Problem statement » Rewrite all of the data below as a Markdown table with two columns, Row for the row number and Content for the line itself, and leave out any blank lines.

Available records »

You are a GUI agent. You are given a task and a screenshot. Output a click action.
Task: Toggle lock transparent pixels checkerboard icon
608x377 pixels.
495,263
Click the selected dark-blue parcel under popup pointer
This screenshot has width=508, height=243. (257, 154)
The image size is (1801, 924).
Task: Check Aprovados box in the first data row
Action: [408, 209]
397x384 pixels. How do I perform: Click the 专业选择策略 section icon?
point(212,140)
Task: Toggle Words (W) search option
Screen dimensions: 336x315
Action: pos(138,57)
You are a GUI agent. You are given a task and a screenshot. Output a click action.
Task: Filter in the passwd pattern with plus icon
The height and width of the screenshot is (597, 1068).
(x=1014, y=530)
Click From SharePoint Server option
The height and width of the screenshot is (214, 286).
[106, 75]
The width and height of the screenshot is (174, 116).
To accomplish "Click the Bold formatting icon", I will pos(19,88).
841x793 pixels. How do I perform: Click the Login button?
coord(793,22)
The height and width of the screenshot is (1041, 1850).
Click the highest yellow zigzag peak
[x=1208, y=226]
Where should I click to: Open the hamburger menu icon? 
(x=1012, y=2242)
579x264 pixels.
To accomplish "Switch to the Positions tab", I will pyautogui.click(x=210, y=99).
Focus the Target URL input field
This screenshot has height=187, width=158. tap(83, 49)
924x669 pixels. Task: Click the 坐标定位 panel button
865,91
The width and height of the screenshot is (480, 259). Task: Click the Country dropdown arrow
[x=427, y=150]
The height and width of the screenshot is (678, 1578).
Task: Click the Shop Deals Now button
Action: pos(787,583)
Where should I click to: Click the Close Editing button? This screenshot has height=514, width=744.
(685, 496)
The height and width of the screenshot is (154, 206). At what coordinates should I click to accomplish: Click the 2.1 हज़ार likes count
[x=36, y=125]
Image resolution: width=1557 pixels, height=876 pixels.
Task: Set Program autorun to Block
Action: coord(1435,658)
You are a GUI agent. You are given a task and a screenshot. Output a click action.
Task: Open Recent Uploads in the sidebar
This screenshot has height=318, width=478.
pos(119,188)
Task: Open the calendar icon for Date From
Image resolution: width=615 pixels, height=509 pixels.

Solution below »
| Row | Content |
|---|---|
| 1 | You are a GUI agent. You are given a task and a screenshot. Output a click action. |
| 2 | Task: Toggle lock transparent pixels checkerboard icon |
| 3 | 608x377 pixels. |
| 4 | 495,263 |
| 5 | Click the selected dark-blue parcel under popup pointer |
| 6 | This screenshot has width=508, height=243. (257, 154) |
| 7 | The image size is (1801, 924). |
| 8 | Task: Check Aprovados box in the first data row |
| 9 | Action: [408, 209] |
| 10 | 397x384 pixels. How do I perform: Click the 专业选择策略 section icon? |
| 11 | point(212,140) |
| 12 | Task: Toggle Words (W) search option |
| 13 | Screen dimensions: 336x315 |
| 14 | Action: pos(138,57) |
| 15 | You are a GUI agent. You are given a task and a screenshot. Output a click action. |
| 16 | Task: Filter in the passwd pattern with plus icon |
| 17 | The height and width of the screenshot is (597, 1068). |
| 18 | (x=1014, y=530) |
| 19 | Click From SharePoint Server option |
| 20 | The height and width of the screenshot is (214, 286). |
| 21 | [106, 75] |
| 22 | The width and height of the screenshot is (174, 116). |
| 23 | To accomplish "Click the Bold formatting icon", I will pos(19,88). |
| 24 | 841x793 pixels. How do I perform: Click the Login button? |
| 25 | coord(793,22) |
| 26 | The height and width of the screenshot is (1041, 1850). |
| 27 | Click the highest yellow zigzag peak |
| 28 | [x=1208, y=226] |
| 29 | Where should I click to: Open the hamburger menu icon?  |
| 30 | (x=1012, y=2242) |
| 31 | 579x264 pixels. |
| 32 | To accomplish "Switch to the Positions tab", I will pyautogui.click(x=210, y=99). |
| 33 | Focus the Target URL input field |
| 34 | This screenshot has height=187, width=158. tap(83, 49) |
| 35 | 924x669 pixels. Task: Click the 坐标定位 panel button |
| 36 | 865,91 |
| 37 | The width and height of the screenshot is (480, 259). Task: Click the Country dropdown arrow |
| 38 | [x=427, y=150] |
| 39 | The height and width of the screenshot is (678, 1578). |
| 40 | Task: Click the Shop Deals Now button |
| 41 | Action: pos(787,583) |
| 42 | Where should I click to: Click the Close Editing button? This screenshot has height=514, width=744. |
| 43 | (685, 496) |
| 44 | The height and width of the screenshot is (154, 206). At what coordinates should I click to accomplish: Click the 2.1 हज़ार likes count |
| 45 | [x=36, y=125] |
| 46 | Image resolution: width=1557 pixels, height=876 pixels. |
| 47 | Task: Set Program autorun to Block |
| 48 | Action: coord(1435,658) |
| 49 | You are a GUI agent. You are given a task and a screenshot. Output a click action. |
| 50 | Task: Open Recent Uploads in the sidebar |
| 51 | This screenshot has height=318, width=478. |
| 52 | pos(119,188) |
| 53 | Task: Open the calendar icon for Date From |
| 54 | Image resolution: width=615 pixels, height=509 pixels. |